The ability to shut down specific disease-causing genes could be a powerful weapon against cancer and infections such as HIV. A recently discovered technique, called RNA interference, in which precisely designed, short bits of RNA selectively interfere with cells’ ability to make specific proteins, promises to do just that. But while RNA interference has proven to be a powerful tool for studying the genome, and has been translated into some potential drugs, getting RNA inside the right cells in the body has turned out to be difficult – limiting its therapeutic value.
Researchers at Duke University have now designed a simple way to make these therapeutic RNAs and have used them to successfully combat a form of prostate cancer in mice –without adverse effects in other parts of the body. Using the technique, therapeutic RNAs could be designed for many other kinds of cancer and other diseases, according to Bruce Sullenger, chief of experimental surgery at Duke University Medical Center.
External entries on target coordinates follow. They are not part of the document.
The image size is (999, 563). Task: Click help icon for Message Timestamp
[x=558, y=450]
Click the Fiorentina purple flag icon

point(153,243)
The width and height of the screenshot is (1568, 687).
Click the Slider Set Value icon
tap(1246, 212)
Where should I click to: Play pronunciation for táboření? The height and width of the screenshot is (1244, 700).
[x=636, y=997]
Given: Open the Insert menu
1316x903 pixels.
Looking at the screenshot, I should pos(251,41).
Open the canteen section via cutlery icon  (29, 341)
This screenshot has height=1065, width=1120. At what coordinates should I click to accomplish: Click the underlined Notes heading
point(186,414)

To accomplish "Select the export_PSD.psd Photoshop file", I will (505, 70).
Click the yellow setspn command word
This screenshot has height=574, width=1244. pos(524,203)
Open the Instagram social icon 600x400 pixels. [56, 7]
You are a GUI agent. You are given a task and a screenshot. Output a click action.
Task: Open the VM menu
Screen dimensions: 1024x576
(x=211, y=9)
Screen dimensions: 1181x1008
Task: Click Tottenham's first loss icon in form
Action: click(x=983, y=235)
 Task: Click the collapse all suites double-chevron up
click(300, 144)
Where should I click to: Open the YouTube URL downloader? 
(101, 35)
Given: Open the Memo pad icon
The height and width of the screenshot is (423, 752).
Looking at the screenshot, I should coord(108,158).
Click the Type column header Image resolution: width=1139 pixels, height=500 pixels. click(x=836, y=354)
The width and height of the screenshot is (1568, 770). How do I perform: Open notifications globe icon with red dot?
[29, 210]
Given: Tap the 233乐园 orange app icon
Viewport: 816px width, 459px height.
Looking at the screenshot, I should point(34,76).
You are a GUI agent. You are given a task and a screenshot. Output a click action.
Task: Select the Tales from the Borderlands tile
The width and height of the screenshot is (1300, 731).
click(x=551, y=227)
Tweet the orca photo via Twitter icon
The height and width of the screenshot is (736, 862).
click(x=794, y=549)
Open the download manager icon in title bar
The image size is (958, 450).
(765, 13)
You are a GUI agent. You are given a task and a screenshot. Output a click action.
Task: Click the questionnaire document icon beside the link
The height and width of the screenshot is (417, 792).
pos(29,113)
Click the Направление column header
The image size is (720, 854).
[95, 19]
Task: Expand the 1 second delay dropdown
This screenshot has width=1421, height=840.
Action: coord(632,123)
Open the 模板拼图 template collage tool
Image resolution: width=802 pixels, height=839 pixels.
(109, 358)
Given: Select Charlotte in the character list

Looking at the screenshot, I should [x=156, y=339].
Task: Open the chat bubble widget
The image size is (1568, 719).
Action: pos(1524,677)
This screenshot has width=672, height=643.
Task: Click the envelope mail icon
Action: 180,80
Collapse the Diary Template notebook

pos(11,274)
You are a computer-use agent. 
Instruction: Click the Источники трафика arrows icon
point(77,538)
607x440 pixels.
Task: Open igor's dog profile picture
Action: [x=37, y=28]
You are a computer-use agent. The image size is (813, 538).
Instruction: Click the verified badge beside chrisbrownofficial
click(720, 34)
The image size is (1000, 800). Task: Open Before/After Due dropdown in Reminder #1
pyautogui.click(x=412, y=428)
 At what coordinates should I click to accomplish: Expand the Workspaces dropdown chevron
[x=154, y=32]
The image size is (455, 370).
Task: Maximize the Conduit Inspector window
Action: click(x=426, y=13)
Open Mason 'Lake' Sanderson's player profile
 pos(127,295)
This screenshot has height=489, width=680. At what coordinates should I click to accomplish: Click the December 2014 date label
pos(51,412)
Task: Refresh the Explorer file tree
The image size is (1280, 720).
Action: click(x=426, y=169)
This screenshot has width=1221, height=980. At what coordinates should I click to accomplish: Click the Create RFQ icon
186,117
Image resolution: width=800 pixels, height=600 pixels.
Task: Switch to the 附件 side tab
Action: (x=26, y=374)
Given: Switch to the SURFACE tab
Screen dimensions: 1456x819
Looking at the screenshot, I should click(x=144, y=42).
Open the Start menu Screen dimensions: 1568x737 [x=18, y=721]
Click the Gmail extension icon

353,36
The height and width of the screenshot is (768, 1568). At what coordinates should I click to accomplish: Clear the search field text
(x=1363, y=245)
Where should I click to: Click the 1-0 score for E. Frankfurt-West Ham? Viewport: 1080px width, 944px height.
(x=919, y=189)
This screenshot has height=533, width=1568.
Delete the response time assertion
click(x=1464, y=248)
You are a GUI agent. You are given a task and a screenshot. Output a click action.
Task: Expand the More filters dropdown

The main obstacles to using RNA interference to combat diseases, says John Rossi, chairman and professor of molecular biology at the Beckman Research Institute in Duarte, California, are ensuring that the RNA is taken up by the targeted cells so that it can do its work and that it is directed only at a tumor or a diseased area. Sullenger’s approach could make it possible to administer RNA therapy through the bloodstream.
The RNA therapies that have reached clinical trials are administered by directly applying them to easy-to-reach tissues. For example, Alnylam, a startup based in Cambridge, MA, is developing several RNA interference drugs, including two that combat respiratory infections. The company’s most advanced treatment has gone through phase one clinical trials and proved safe. The treatment is administered as a nasal spray. The company is also designing an RNA therapy to combat flu genes. Alnylam’s chief operating officer, Barry Greene, says the company has focused on delivering drugs directly to the diseased area of the body because this has the highest probability of success. He says in the next 18-24 months the company will be expanding its research on drugs that can be administered through the blood.
The Duke researchers’ innovation was to design a region on the RNA itself that directs the therapy to the malignant cells. This directing region is called an aptamer, a section of RNA selected from a large pool of candidates for its ability to bind strongly to a particular molecule – in this case, a protein that appears on the surface of some prostate cancer cells. The advantage of using such aptamers to direct RNA therapies, says Sullenger, is that manufacturing strands of RNA alone is simpler and less costly than manufacturing strands of RNA attached to something else. RNA also penetrates tissues very well.